[Task material Boundary: Start]

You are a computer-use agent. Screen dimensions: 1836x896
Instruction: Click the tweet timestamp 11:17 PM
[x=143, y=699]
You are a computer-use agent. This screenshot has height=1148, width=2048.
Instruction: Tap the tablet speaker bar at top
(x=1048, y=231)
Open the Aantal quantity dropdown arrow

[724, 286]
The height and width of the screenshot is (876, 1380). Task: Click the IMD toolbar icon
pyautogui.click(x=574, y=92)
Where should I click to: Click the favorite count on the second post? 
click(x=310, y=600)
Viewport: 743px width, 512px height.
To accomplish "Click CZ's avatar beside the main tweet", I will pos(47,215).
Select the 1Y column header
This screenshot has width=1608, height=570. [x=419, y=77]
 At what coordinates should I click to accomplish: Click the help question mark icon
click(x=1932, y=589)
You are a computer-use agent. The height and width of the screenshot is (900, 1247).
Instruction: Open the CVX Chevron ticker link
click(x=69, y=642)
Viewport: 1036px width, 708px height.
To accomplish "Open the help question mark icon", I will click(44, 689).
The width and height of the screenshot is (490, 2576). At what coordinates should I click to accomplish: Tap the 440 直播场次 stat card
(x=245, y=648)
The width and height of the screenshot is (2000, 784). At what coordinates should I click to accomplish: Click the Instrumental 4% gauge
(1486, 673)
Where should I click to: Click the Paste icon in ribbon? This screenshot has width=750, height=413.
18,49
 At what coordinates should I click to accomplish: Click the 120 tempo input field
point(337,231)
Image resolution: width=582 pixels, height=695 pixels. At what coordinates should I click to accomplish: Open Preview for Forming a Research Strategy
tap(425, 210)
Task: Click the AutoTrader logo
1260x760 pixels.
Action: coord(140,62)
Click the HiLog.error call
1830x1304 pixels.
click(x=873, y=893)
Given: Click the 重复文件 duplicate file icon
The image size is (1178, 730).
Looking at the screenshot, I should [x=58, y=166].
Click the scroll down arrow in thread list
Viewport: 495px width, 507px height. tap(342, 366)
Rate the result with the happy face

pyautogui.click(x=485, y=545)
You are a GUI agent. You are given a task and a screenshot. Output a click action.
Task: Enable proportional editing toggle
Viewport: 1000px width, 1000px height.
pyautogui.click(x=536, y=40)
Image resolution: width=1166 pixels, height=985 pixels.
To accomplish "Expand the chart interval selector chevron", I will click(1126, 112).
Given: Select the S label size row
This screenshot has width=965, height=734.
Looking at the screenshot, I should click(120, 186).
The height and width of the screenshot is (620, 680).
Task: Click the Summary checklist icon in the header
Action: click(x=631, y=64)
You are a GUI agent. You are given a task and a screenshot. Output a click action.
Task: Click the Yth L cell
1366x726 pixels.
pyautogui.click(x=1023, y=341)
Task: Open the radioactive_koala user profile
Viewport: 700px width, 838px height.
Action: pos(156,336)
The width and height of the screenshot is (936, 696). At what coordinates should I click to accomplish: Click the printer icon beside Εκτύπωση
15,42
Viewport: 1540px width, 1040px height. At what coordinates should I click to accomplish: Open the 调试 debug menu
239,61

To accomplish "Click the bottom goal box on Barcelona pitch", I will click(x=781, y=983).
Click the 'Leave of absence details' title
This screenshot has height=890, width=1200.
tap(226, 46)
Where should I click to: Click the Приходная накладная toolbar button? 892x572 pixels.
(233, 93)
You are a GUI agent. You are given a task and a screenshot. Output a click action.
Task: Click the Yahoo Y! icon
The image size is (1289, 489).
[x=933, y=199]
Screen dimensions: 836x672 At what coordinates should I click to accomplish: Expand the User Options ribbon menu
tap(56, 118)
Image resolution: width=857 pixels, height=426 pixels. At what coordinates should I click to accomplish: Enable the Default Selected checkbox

[Task material Boundary: End]

**Action item**.
Start at the first line and transcribe the data exactly through the last.

**Task response**.
You are a computer-use agent. Screen dimensions: 1836x896
Instruction: Click the tweet timestamp 11:17 PM
[x=143, y=699]
You are a computer-use agent. This screenshot has height=1148, width=2048.
Instruction: Tap the tablet speaker bar at top
(x=1048, y=231)
Open the Aantal quantity dropdown arrow

[724, 286]
The height and width of the screenshot is (876, 1380). Task: Click the IMD toolbar icon
pyautogui.click(x=574, y=92)
Where should I click to: Click the favorite count on the second post? 
click(x=310, y=600)
Viewport: 743px width, 512px height.
To accomplish "Click CZ's avatar beside the main tweet", I will pos(47,215).
Select the 1Y column header
This screenshot has width=1608, height=570. [x=419, y=77]
 At what coordinates should I click to accomplish: Click the help question mark icon
click(x=1932, y=589)
You are a computer-use agent. The height and width of the screenshot is (900, 1247).
Instruction: Open the CVX Chevron ticker link
click(x=69, y=642)
Viewport: 1036px width, 708px height.
To accomplish "Open the help question mark icon", I will click(44, 689).
The width and height of the screenshot is (490, 2576). At what coordinates should I click to accomplish: Tap the 440 直播场次 stat card
(x=245, y=648)
The width and height of the screenshot is (2000, 784). At what coordinates should I click to accomplish: Click the Instrumental 4% gauge
(1486, 673)
Where should I click to: Click the Paste icon in ribbon? This screenshot has width=750, height=413.
18,49
 At what coordinates should I click to accomplish: Click the 120 tempo input field
point(337,231)
Image resolution: width=582 pixels, height=695 pixels. At what coordinates should I click to accomplish: Open Preview for Forming a Research Strategy
tap(425, 210)
Task: Click the AutoTrader logo
1260x760 pixels.
Action: coord(140,62)
Click the HiLog.error call
1830x1304 pixels.
click(x=873, y=893)
Given: Click the 重复文件 duplicate file icon
The image size is (1178, 730).
Looking at the screenshot, I should [x=58, y=166].
Click the scroll down arrow in thread list
Viewport: 495px width, 507px height. tap(342, 366)
Rate the result with the happy face

pyautogui.click(x=485, y=545)
You are a GUI agent. You are given a task and a screenshot. Output a click action.
Task: Enable proportional editing toggle
Viewport: 1000px width, 1000px height.
pyautogui.click(x=536, y=40)
Image resolution: width=1166 pixels, height=985 pixels.
To accomplish "Expand the chart interval selector chevron", I will click(1126, 112).
Given: Select the S label size row
This screenshot has width=965, height=734.
Looking at the screenshot, I should click(120, 186).
The height and width of the screenshot is (620, 680).
Task: Click the Summary checklist icon in the header
Action: click(x=631, y=64)
You are a GUI agent. You are given a task and a screenshot. Output a click action.
Task: Click the Yth L cell
1366x726 pixels.
pyautogui.click(x=1023, y=341)
Task: Open the radioactive_koala user profile
Viewport: 700px width, 838px height.
Action: pos(156,336)
The width and height of the screenshot is (936, 696). At what coordinates should I click to accomplish: Click the printer icon beside Εκτύπωση
15,42
Viewport: 1540px width, 1040px height. At what coordinates should I click to accomplish: Open the 调试 debug menu
239,61

To accomplish "Click the bottom goal box on Barcelona pitch", I will click(x=781, y=983).
Click the 'Leave of absence details' title
This screenshot has height=890, width=1200.
tap(226, 46)
Where should I click to: Click the Приходная накладная toolbar button? 892x572 pixels.
(233, 93)
You are a GUI agent. You are given a task and a screenshot. Output a click action.
Task: Click the Yahoo Y! icon
The image size is (1289, 489).
[x=933, y=199]
Screen dimensions: 836x672 At what coordinates should I click to accomplish: Expand the User Options ribbon menu
tap(56, 118)
Image resolution: width=857 pixels, height=426 pixels. At what coordinates should I click to accomplish: Enable the Default Selected checkbox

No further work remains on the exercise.